* _Directions_: How many lines of the data hold the word "blue"? State the number and nothing else.

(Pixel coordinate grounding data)
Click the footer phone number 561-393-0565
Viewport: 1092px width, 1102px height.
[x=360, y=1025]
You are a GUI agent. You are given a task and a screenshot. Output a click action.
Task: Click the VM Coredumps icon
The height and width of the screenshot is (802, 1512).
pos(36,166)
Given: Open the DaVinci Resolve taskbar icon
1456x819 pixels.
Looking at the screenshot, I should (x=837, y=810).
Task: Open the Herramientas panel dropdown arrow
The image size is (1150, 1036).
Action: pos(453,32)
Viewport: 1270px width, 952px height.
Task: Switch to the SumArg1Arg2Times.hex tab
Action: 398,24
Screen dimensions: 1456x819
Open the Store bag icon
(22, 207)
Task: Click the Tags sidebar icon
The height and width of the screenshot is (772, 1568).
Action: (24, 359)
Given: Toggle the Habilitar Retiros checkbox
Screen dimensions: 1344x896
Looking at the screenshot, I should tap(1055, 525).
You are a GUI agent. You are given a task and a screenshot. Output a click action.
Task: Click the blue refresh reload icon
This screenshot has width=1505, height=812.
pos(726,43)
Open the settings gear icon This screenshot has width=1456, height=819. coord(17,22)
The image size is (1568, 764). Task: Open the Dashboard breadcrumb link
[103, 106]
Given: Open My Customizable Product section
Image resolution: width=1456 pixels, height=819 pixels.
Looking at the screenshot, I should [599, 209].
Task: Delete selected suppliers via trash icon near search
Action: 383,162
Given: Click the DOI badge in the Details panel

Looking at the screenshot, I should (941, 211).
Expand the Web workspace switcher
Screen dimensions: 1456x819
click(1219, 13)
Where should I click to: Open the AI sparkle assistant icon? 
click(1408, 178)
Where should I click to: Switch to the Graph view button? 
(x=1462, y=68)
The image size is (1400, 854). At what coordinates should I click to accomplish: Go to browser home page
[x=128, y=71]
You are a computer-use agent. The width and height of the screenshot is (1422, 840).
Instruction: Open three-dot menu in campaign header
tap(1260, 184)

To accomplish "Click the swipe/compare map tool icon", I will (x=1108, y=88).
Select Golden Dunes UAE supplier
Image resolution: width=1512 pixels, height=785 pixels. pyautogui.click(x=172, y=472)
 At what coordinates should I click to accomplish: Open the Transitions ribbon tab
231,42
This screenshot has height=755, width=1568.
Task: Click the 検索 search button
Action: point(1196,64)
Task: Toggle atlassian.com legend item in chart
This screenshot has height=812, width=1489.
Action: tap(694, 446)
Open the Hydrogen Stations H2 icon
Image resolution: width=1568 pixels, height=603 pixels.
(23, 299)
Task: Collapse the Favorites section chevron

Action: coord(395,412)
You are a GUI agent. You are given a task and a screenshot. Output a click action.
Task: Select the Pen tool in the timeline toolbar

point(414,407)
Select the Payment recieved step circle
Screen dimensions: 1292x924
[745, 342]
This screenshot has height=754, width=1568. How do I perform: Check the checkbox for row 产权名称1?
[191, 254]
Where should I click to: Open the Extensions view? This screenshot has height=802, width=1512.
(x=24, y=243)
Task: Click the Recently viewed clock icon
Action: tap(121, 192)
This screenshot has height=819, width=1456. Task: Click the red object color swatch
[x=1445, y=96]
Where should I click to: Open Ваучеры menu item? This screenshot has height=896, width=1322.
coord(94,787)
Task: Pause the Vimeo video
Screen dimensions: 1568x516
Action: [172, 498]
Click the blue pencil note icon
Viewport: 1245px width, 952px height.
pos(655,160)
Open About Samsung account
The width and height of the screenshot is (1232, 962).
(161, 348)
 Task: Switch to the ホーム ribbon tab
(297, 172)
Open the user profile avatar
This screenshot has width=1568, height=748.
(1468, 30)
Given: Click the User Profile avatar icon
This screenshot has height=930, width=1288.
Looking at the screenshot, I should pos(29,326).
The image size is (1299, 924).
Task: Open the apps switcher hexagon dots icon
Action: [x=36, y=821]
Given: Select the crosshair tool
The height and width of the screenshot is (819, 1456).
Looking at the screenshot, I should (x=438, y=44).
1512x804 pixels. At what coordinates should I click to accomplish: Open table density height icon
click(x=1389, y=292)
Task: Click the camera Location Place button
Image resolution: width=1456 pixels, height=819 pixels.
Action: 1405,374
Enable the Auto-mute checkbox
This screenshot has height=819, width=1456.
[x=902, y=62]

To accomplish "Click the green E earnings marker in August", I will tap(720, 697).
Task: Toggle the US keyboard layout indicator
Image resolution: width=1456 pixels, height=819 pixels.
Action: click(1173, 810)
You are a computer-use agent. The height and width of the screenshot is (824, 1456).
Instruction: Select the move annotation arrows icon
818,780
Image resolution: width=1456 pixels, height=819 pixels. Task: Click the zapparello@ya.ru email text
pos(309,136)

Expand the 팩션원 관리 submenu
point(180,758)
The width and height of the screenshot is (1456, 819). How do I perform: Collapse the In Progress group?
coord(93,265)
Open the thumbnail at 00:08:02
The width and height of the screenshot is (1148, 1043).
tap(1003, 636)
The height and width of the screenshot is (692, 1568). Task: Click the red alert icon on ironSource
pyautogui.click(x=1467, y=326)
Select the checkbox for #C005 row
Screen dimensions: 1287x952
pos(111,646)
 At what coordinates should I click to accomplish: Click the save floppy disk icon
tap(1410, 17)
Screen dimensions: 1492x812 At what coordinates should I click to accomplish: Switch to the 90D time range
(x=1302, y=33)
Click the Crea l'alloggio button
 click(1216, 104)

* _Exercise answer_: 2